In the modern era it is usually oil that distorts national economies. In the American South, two hundred years ago, however, it was cotton. The consequence of the easy profits to be had from growing cotton there in the first half of the nineteenth century echo even unto today’s headlines.
The carefully cultivated Gone with the Wind mythology of the antebellum South has colored our image of the colonial South as well. But in truth the Southern colonies before the Revolution were economically precarious, and even the wealthiest citizens were burdened by debts to their factors in London. While sugar in the West Indies was hugely profitable and the foundation of many a great British fortune, the major export crops of the Southern colonies—indigo, rice, and tobacco—were marginal, and the competition from elsewhere fierce.

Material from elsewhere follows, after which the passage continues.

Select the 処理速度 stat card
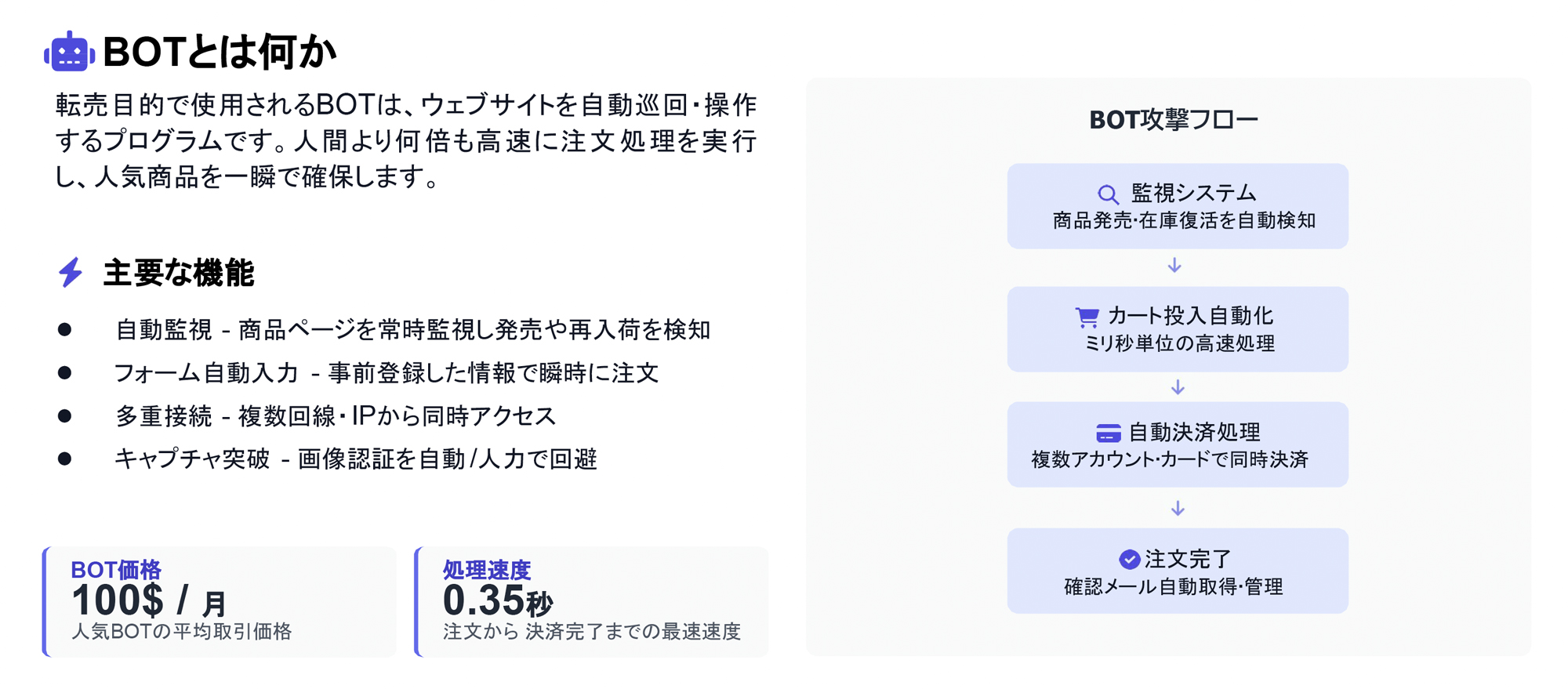The height and width of the screenshot is (689, 1568). coord(592,601)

Indigo, from which a blue dye was extracted, was widely grown in warm climates around the world. With British tariff preferences providing a protected market, indigo utilized about 10 percent of the slave labor in the Southern colonies. After the Revolution, with the South now outside the British tariff walls, India blew the American indigo industry right out of the water, and it vanished in the 179Os. Rice culture, which had employed about 20 percent of the slave labor in colonial days, held its own in terms of exports after the Revolution, but what growth there was came only from the relatively small domestic market.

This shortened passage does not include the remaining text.